“The idea that a man like Newt, already once resigned in disgrace from high office and having lived a life now shown to be of almost unimaginable hypocrisy, could be considered a serious presidential contender - well, it's just frightening. How stupid can Americans be?”
~ John Cerullo
“Stupid enough to keep Dubya in the Oval Office in 2004. Stupid enough to make Sarah Palin, Rush Limbaugh and Pat Robertson multi-millionaires. Stupid enough to think the current president isn’t American.”
~ Patrick Diehl
So Gingrich beat Romney in South Carolina’s GOP primary last Saturday.
With 99 percent of precincts reporting, the Pompous Philanderer snagged 242,417 votes (40.4%) to Robotron Romney’s 167,419 (27.9%). I read that Robotron went into South Carolina with a 20-point lead which proves my point that polls don’t mean sh*t. It’s the votes that count. And the good Republicans of the Palmetto State apparently decided that they want an arrogant, disingenuous, gaseous prick who lacks the temperament to be president and has no chance of beating Barack Obama in the general election to come out ahead of an adMITTedly (see what I did there?) wooden but nonetheless infinitely more palatable candidate.

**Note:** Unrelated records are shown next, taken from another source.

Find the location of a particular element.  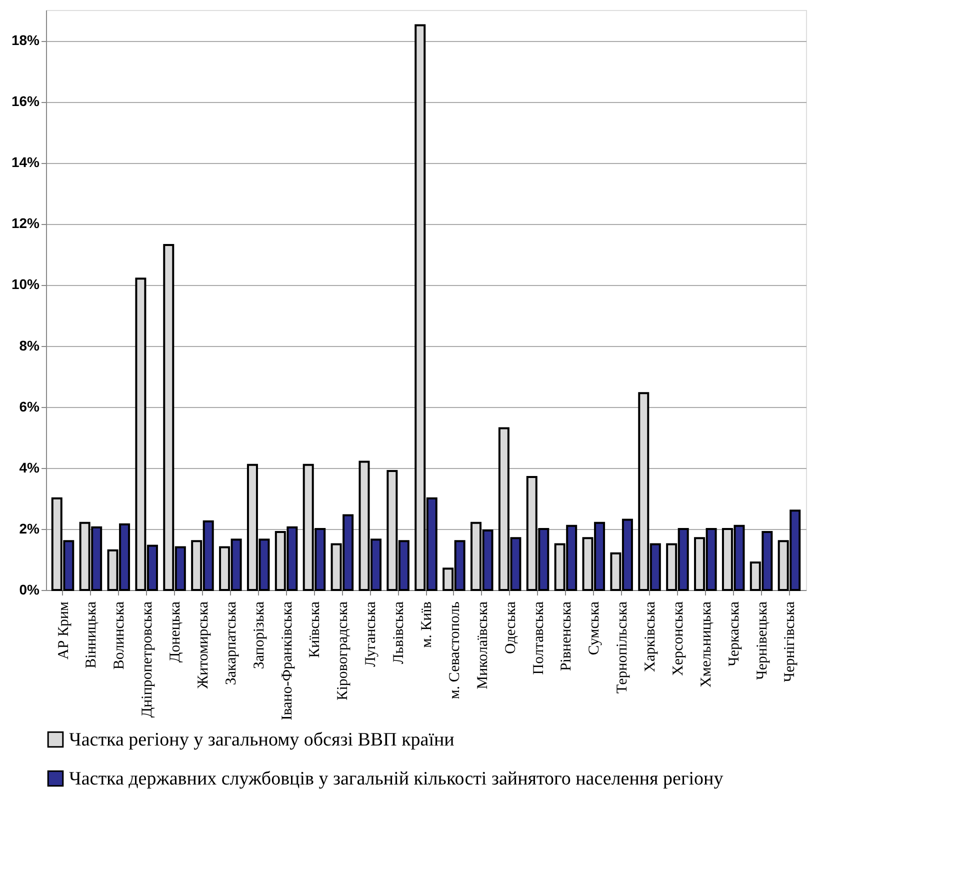

y-tick-label: 4% is located at coordinates (30, 468).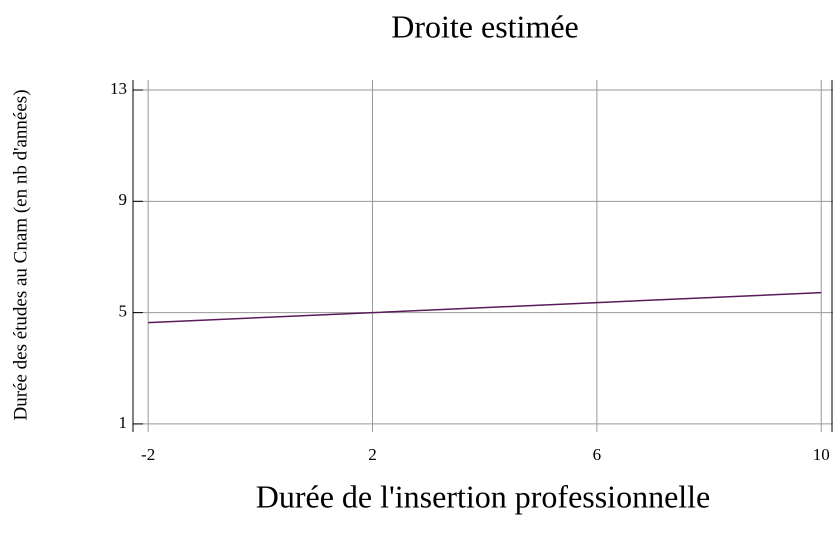 The image size is (834, 534). Describe the element at coordinates (124, 312) in the screenshot. I see `y-tick-label: 5` at that location.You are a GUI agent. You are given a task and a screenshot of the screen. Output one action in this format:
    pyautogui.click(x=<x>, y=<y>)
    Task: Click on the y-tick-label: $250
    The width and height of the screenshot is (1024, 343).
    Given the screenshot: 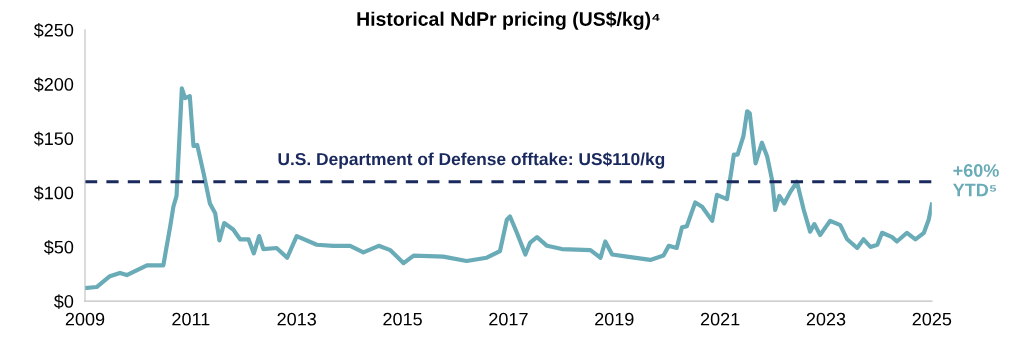 What is the action you would take?
    pyautogui.click(x=54, y=30)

And to think I actually wanted to visit South Carolina once.
Rick “The Disciple Who Digs Sweater Vests” Santorum garnered 101,914 votes (17%) and Ron “I’m Racist and I Have Two First Names” Paul collected 77,943 votes (13%).

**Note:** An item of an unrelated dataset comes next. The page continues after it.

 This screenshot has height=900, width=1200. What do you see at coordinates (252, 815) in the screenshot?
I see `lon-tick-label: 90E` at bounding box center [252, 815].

I briefly tried to discuss the results with my parents at dinner on Saturday night. I shared that I thought 1) Barack Obama could smash Gingrich into an unrecognizable lump of tissue and blubber on a debate stage, and 2) Gingrich won’t be the nominee because the Koch Brothers and Karl Rove know he’s a loser and don’t want their best chance to get rid of Obama to be ruined by a bunch of out-of-line renegades who march to the beat of their own southern drum. I expected a lively discussion to commence at this point but my mom grabbed the remote to increase the volume of “NCIS: Los Angeles” and my dad told me to pass the peas.
I guess the results in South Carolina signify that the party of Abraham Lincoln, Teddy Roosevelt, Dwight Eisenhower and St. Ronnie of Reagan now sees a cruel, abrasive, impudent, unscrupulous, volatile, condescending, self-absorbed, deceitful has-been who’s too vain to realize he jumped the shark years ago as a viable contender to become Leader of the Free World, one who can best inspire and lift us up like good leaders do, one who offers more, knows more, is better equipped to solve our nation’s problems and appeal to our best selves than the current occupant of the White House.

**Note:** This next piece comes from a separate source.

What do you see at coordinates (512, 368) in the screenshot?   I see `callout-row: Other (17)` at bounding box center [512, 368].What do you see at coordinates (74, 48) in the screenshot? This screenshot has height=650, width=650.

Or maybe it’s just because Newt’s white.
I don’t presume to know what was in the minds of conservative South Carolinians when they chose to buck the conventional belief that Robotron has the best chance of beating Obama this November. I know they elected Nikki Haley governor and sent Lindsey Graham and Jim DeMint to the U.S. Senate so I really shouldn’t have expected much from them last Saturday. Some observers are saying the uncertain economy fueled Gingrich’s victory but that doesn’t make sense to me because Robotron’s campaign seems to have embraced economic issues more tightly than Gingrich’s.
Talking head and former Clinton advisor Paul Begala wrote in Newsweek last month, and I’m paraphrasing, that when he looks at the Republican field, he thinks Obama’s looking at a second term for sure; when he looks at the economy, it occurs to him that Obama’s in some serious sh*t.
And Newt Gingrich is going to be able to use the economy to his advantage? What about his opposition to unions and his blind allegiance to Israel? What about his desire to take away the right of women to control their own bodies and replace school janitors with schoolkids? (He thinks our child labor laws are “truly stupid.”) What about his comment in Iowa back in December that poor kids have “no habits of working and nobody around them who works” or the fact that he’s currently polling at 40 percent to Obama’s 51 percent? (I know, polls don’t matter. But still.)
Another former Clinton strategist, obnoxious talking head James Carville, recently wrote that Republicans have “a first-class disaster” on their hands with the rise of Gingrich and Robotron’s floundering. “It’s been a terrible time to be a Republican,” he wrote. I’d laugh and clap and do a little tap dance if it weren’t so sad, and if I had more faith in the electorate to examine the candidate’s positions on issues rather than closing their eyes and ears and pulling whatever polling machine lever is in vogue among their ignorant friends and neighbors.
After the results were in, my friend Cecilia Garcia posted in Facebook, “I am terrified that so many people think hypocrisy, arrogance, ignorance, racism and hate are strong leadership qualities.”
I’m terrified too, Chica. Gingrich has been described by one Republican fundraiser as “a ticking time bomb.” I sure don’t want to be anywhere near the Bloviator from Georgia when he blows.